● Schriftliche Aufgabe
Übersetze aus dem Text über die Würde der Arbeit den Satz „Sinnstiftende Tätigkeiten und Chancen auf den beruflichen und sozialen Aufstieg lassen sich nicht verordnen.“ ins Englische.

● Seite
So geht Aufschwung

Die Würde
der (Mehr-)Arbeit

Die Diskussion um weniger Arbeit bei gleichem Lohn treibt Deutschland um. Sinnstiftende Tätigkeiten und Chancen auf den beruflichen und sozialen Aufstieg lassen sich nicht verordnen.

Text: Alexander Görlach

So geht Aufschwung

Die Würde der (Mehr-)Arbeit

Die Diskussion um weniger Arbeit bei gleichem Lohn treibt Deutschland um. Sinnstiftende Tätigkeiten und Chancen auf den beruflichen und sozialen Aufstieg lassen sich nicht verordnen.

● Zeilen
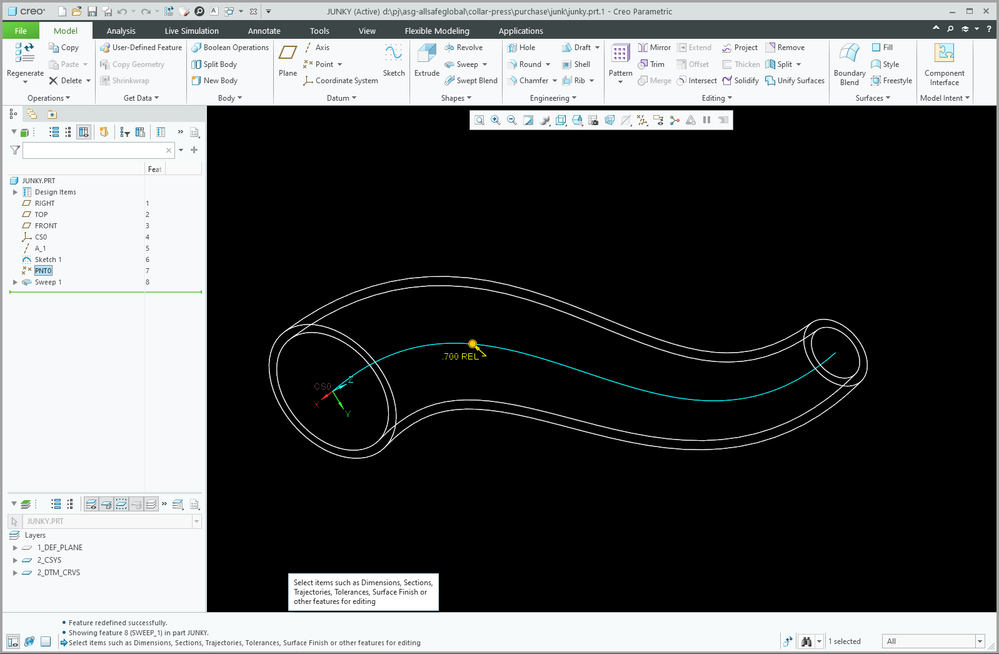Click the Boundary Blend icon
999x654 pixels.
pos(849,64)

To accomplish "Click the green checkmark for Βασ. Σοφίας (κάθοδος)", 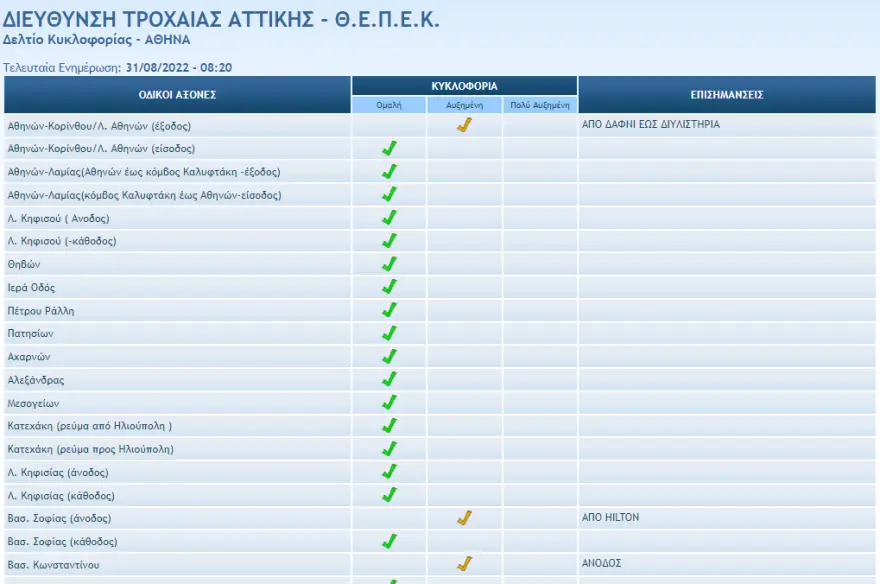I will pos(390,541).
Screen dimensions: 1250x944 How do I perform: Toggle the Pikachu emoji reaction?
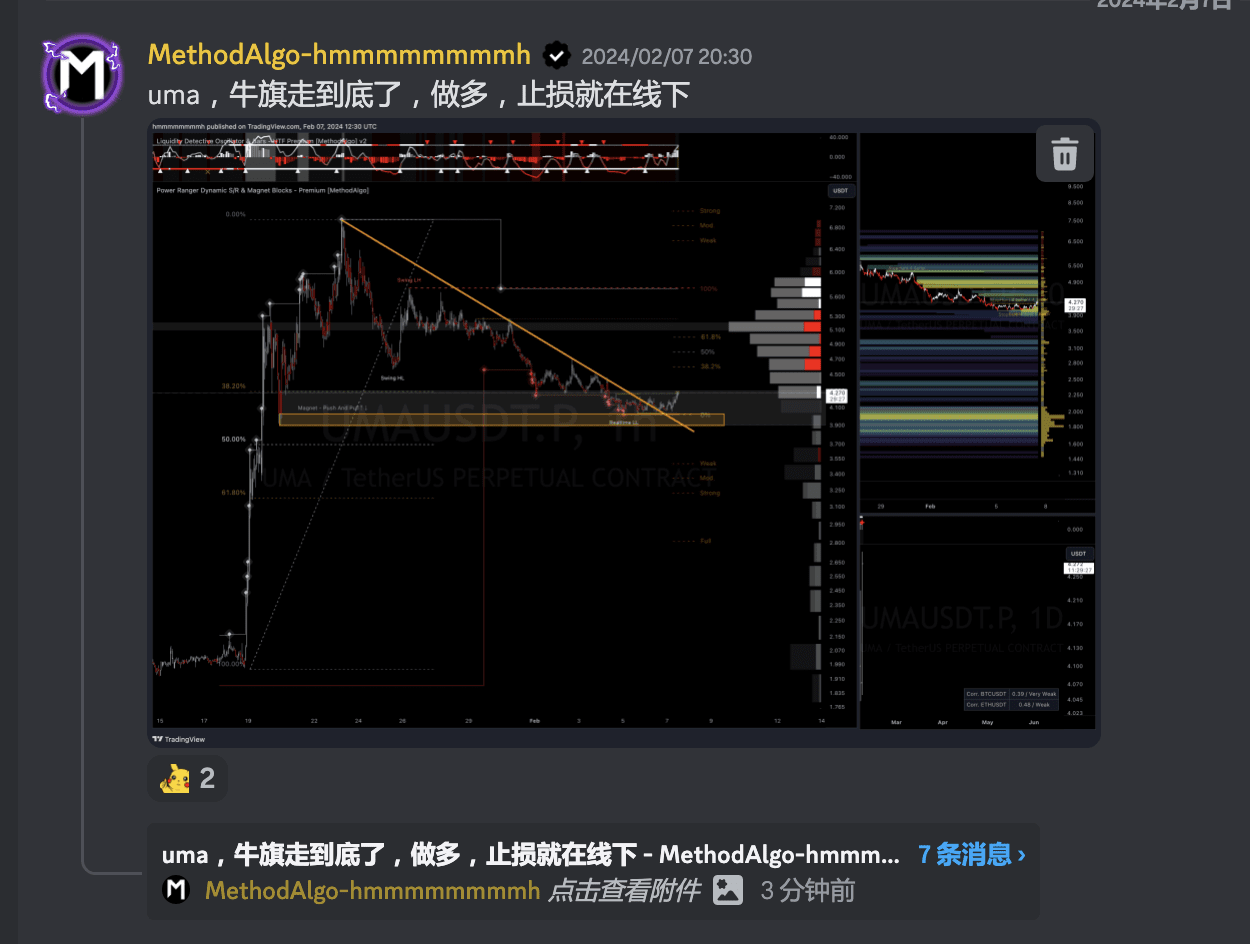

● Lösung
Meaningful activities and opportunities for professional and social advancement cannot be mandated.